Jay Rayner 

STK: restaurant review

Rubbish spelling is the least of their worries at STK – a 'female-friendly' steakhouse with a macho mindset
  
  

STK's overdesigned interior with chandeliers
Missing the point: the overdesigned interior of STK, located on the Strand. Photograph: Sophia Evans for the Observer Photograph: Sophia Evans/Observer

336-337 Strand, London WC2 (020 7395 3450). Meal for two, including wine and service: £150

Vowels are useful little blighters. With them the word Steak becomes a serviceable, if blunt name for a restaurant. Without them it becomes STK, and that just sounds like a nasty sexually transmitted disease. In the sense that the minimal amount of pleasure gained from the experience is not worth the risks and general unpleasantness, that's spot on. STK, part of an American chain, describes itself as a "female-friendly" joint, or as the slogan puts it: this is "Not your daddy's steakhouse". I'm sure this is so, because if your father was in the market for a steakhouse he'd doubtless go to a good one, which this is not. The food here grasps for adequacy and mostly misses.

As it is meant to be a female-friendly steakhouse I went with two females. We agreed that the only obviously female thing in the room was the flanged and labial chicken-wire sculpture hanging from the ceiling, the sweet spot represented by some dangling light bulbs. Gals, if a representation of a giant fanny makes you feel at ease and welcomed, then this is the place for you. Otherwise it's all black-leather banquettes, downlighters and thumping music. It looks like you imagine a chronic cocaine habit feels, all tiresome dash and bellow.

Prices are very high, as is the ambition. It's just all too frenetic, overworked and underthought. A "brioche" loaf, for example, must remain inside those quotation marks for having the texture of cheap white bread. It was not improved by being smeared with blue-cheese oil. I can't quite imagine anything would be.
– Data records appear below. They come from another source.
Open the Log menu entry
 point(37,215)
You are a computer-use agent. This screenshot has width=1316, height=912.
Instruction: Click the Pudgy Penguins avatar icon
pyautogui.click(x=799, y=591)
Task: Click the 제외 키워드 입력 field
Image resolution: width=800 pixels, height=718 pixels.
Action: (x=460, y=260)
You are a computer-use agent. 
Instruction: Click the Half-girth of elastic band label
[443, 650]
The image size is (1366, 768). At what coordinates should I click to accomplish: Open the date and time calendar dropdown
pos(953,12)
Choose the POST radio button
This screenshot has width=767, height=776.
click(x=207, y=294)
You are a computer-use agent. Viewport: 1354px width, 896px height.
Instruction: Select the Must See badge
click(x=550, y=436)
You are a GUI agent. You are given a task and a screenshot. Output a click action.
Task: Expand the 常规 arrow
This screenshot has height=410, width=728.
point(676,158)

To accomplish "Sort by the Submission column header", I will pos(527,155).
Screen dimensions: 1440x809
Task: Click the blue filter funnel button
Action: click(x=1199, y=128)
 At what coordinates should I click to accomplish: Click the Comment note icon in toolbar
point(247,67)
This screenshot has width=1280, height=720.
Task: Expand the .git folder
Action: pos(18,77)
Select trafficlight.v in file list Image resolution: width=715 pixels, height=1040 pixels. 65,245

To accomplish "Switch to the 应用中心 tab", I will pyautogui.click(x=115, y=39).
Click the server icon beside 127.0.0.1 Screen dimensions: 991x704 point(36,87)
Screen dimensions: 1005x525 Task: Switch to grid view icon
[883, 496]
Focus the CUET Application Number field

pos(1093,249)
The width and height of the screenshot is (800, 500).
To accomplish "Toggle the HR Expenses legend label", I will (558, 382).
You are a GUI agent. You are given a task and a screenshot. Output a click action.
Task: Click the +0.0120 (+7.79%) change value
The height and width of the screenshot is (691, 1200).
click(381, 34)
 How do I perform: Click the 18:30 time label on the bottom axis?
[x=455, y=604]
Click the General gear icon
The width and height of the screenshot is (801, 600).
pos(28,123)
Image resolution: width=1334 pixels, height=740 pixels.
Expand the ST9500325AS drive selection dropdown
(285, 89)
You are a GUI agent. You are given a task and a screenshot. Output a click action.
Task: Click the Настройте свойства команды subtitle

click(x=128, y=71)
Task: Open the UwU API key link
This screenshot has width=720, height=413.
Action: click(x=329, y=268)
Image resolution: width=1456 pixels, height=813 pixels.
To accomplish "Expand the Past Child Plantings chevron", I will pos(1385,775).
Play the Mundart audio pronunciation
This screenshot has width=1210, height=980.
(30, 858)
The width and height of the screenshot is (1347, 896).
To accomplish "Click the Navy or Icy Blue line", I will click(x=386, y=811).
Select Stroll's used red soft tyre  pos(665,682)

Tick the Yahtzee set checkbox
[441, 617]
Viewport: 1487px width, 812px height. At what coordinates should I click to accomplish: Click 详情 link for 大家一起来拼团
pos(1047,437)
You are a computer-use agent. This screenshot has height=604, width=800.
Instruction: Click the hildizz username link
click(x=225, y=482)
A dish of "Prawns Rice Krispies" brings a bowl with three well-cooked prawns on a bed of multicoloured puffed rice. Over this is poured a powerful shellfish bisque. You hear the Krispies snap and crackle – and that is the moment of their death. And so, farewell. It ends up looking like something produced by a toddler when the weaning got a little ambitious. The deflated Krispies bob like so much undigested roughage. An aromatic duck salad is wet and not especially aromatic.

Lil' BRGS irritate for having mislaid most of its vowels (apart from the "i", which probably has a better agent than the other letters). It brings two wagyu sliders at £10.50 the pair. Add £6 for slices of truffle because they tell us it would make things so much better, and we hanker after that. Wagyu is prized for its texture. So why the hell put it through the mincer? They are small dense pucks of mildly flavourful beef. It is one of those items that achieves that adequacy it craved.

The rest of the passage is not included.